The station opened on October 28, 1984 with a single side platform serving the single track of the BNSF Railway's Stockton Subdivision.

A small shelter building was added in December 1990, with an asymmetric teal-colored metal roof supported by concrete pillars. The building was a partially open-sided pavilion with sheltered concrete benches for travelers. The station building included a ticket booth for passenger assistance, but Amtrak's timetables never listed the station as staffed.

By the late 2010s, the shelter became an "area of concern" for Amtrak, the city of Antioch, and the San Joaquin Joint Powers Authority (SJJPA) because it was "in a consistent state of disarray due to vandalism and transient use." One particularly notable incident came in 2018 when law enforcement discovered a homeless encampment on the station's roof. Because of that incident, in early September 2019 the shelter structure was demolished and additional landscaping was added in January 2020.

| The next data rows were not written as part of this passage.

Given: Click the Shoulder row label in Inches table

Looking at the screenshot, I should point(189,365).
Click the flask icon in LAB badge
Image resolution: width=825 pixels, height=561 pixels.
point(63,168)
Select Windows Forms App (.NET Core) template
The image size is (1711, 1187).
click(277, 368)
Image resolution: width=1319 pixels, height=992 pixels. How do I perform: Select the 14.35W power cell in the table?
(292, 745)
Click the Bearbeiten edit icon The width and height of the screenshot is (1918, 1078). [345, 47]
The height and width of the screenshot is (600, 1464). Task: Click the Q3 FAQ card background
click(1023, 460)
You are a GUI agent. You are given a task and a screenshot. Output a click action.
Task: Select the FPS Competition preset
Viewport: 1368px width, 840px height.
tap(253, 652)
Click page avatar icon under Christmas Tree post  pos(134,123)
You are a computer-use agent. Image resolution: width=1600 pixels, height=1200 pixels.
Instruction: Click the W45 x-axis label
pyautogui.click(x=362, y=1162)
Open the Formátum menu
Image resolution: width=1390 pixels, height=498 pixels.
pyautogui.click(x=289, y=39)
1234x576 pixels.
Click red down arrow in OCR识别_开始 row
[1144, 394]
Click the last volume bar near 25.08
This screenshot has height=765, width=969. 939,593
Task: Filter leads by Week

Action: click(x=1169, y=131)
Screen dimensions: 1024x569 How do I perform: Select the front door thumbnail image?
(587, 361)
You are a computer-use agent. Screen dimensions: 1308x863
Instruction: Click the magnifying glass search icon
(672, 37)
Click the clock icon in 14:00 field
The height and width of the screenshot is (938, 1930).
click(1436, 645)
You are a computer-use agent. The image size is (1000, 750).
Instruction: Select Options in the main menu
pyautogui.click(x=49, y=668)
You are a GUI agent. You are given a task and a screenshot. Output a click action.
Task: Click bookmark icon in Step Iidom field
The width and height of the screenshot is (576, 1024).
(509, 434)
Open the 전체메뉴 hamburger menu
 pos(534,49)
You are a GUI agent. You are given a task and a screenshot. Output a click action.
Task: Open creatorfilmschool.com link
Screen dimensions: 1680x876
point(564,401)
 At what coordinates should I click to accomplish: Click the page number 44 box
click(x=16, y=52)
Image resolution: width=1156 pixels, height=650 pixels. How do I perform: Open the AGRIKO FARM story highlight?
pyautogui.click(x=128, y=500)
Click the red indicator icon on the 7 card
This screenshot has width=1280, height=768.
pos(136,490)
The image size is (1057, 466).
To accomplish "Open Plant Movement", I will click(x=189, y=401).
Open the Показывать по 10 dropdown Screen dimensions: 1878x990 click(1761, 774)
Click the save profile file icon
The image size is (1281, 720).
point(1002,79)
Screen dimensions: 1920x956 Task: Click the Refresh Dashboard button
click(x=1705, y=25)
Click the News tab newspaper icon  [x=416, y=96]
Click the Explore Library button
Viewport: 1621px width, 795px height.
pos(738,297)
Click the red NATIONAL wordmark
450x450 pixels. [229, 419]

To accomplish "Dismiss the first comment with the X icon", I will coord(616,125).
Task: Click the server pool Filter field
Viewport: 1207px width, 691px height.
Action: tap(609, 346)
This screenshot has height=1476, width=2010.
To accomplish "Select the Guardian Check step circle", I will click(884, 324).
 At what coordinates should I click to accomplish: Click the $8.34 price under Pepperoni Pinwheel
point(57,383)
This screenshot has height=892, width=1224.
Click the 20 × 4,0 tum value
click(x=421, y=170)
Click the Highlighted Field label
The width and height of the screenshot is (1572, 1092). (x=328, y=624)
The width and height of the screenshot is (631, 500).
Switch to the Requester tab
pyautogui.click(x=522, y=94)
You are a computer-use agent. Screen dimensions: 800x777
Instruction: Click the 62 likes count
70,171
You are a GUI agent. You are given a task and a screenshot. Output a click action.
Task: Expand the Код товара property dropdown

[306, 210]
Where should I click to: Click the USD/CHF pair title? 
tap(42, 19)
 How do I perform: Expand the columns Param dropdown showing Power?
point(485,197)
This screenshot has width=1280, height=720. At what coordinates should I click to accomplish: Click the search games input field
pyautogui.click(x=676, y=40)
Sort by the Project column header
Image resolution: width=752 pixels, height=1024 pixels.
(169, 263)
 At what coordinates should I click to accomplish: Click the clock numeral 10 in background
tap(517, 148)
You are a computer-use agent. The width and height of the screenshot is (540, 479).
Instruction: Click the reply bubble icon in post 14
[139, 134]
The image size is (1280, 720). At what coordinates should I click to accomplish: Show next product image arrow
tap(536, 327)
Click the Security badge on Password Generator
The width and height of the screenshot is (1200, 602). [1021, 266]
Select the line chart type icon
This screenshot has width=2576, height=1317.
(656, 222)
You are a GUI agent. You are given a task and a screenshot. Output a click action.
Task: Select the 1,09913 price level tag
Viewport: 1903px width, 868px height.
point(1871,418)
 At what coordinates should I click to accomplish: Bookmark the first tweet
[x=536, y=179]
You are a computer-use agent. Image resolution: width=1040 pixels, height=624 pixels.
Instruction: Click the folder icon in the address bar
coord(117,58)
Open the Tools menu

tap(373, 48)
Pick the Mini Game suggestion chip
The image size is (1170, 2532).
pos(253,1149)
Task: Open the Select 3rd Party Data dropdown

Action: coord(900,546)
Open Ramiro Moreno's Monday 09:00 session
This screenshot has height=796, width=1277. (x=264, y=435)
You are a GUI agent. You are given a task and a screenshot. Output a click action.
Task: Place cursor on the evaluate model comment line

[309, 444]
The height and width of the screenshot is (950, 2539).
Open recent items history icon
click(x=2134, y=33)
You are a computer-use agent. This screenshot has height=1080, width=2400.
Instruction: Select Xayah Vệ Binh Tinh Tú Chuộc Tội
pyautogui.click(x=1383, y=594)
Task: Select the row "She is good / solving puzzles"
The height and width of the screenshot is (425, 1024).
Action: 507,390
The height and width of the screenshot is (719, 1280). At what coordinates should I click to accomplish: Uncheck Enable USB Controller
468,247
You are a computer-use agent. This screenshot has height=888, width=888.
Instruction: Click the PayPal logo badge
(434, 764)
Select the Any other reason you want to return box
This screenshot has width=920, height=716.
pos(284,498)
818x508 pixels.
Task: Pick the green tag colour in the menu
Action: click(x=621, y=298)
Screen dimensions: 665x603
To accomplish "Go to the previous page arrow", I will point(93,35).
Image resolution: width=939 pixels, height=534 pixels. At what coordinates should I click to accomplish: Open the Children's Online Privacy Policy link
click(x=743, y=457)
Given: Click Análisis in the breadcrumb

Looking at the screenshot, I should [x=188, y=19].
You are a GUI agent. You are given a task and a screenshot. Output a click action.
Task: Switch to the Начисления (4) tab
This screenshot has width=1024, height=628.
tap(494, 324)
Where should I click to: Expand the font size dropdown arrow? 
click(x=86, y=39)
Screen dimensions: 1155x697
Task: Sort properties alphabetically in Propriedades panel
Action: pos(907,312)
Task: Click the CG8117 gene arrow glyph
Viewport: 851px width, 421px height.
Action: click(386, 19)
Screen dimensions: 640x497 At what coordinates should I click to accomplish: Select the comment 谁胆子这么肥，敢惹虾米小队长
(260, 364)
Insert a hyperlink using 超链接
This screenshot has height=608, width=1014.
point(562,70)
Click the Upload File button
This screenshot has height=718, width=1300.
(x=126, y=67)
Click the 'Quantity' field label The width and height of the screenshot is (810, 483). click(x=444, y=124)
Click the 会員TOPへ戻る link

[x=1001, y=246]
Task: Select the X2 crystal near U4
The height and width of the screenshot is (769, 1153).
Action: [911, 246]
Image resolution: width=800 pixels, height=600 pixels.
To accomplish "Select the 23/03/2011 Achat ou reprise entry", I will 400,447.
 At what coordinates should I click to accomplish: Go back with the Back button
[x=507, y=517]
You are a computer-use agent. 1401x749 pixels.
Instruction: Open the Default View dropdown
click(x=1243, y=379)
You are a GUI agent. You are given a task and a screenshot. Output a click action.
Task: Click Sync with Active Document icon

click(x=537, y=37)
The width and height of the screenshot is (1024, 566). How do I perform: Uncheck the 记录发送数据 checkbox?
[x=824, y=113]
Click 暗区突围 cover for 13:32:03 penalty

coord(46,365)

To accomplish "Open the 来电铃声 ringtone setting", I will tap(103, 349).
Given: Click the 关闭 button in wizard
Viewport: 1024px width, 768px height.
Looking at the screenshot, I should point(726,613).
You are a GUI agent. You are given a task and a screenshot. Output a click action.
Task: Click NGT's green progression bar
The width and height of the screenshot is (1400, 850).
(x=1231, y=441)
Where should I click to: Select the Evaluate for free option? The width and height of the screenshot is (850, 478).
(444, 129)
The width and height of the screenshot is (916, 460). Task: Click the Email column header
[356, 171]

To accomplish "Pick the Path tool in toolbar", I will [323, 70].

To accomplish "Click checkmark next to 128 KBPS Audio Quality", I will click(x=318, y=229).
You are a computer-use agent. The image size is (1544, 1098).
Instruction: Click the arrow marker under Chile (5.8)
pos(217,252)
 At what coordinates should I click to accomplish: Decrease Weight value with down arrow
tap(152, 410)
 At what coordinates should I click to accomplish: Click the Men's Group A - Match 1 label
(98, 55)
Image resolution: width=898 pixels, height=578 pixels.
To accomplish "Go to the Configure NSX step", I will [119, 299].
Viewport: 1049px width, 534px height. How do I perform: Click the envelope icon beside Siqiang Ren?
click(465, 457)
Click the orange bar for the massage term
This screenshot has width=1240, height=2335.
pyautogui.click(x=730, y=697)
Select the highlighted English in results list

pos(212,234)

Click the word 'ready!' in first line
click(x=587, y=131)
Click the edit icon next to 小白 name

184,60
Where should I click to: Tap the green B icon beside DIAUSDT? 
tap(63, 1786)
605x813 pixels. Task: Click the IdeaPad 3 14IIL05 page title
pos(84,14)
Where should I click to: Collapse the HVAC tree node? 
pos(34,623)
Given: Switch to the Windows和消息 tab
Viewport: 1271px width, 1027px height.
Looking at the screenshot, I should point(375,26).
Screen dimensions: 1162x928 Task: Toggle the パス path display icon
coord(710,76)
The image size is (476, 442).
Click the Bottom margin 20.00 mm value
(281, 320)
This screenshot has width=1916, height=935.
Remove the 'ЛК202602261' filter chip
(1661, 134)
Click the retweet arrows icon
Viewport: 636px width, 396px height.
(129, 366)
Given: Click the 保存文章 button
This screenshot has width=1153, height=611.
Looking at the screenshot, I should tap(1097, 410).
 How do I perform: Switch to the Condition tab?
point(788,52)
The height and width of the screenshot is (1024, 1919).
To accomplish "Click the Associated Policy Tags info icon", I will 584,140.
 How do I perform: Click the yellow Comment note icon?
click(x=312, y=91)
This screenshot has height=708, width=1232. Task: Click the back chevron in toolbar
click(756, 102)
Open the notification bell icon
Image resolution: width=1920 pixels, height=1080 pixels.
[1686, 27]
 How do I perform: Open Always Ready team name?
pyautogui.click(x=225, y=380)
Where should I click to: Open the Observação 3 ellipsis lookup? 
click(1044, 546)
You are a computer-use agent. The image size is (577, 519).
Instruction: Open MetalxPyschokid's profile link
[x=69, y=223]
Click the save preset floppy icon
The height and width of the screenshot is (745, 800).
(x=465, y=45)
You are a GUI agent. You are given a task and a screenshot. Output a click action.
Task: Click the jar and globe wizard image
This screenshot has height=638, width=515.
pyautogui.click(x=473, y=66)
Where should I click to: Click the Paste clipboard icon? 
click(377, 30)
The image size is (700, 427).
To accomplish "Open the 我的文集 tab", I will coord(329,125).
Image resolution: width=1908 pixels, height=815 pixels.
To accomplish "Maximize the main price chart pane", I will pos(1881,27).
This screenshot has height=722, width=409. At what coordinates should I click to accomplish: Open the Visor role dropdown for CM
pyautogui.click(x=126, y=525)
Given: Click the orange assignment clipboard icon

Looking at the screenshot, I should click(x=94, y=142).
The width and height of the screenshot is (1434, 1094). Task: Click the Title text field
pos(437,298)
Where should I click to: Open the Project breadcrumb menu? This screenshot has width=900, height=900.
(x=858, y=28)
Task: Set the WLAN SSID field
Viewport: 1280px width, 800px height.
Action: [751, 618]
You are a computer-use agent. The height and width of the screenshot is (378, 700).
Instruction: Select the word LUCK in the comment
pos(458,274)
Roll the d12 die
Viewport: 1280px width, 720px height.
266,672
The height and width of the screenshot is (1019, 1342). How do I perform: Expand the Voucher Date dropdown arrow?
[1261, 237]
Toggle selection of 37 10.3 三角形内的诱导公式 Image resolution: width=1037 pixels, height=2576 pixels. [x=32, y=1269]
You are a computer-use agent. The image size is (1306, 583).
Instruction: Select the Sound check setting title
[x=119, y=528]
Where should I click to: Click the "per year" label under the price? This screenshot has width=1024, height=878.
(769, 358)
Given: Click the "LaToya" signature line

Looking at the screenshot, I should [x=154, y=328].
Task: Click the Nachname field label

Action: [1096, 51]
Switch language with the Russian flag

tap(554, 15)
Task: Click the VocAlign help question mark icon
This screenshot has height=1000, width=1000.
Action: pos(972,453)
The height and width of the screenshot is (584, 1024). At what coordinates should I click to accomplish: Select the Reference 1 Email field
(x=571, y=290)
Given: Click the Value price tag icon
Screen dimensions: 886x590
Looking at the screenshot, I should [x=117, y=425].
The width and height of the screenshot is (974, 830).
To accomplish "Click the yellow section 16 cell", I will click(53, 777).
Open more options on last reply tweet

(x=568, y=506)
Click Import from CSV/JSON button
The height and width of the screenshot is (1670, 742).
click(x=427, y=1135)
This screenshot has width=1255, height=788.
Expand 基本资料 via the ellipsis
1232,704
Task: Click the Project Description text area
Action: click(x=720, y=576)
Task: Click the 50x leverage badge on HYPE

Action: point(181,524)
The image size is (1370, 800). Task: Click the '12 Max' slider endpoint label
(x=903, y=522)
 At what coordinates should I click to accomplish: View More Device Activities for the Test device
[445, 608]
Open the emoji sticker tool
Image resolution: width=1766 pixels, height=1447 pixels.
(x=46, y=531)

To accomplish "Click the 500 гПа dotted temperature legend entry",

Issues continued after the demolition, including assaults on Amtrak employees and theft of a wheelchair lift. In March 2023, the SJJPA voted to closed Antioch–Pittsburg station upon the opening of Oakley station, then expected in 2024. This proved locally controversial; by September 2024, the SJJPA indicated it was willing to consider keeping the station open if the city addressed the safety issues. By that time, Oakley station was expected to open in August 2025.

The Antioch City Council approved $225,000 to a project to help improve the station in order to help keep it open. This project, funded to the total of $375,000, would get the boost from the local gas tax. These upgrades would include putting up a new shelter, benches and fencing. It also would get the station new signage and lighting.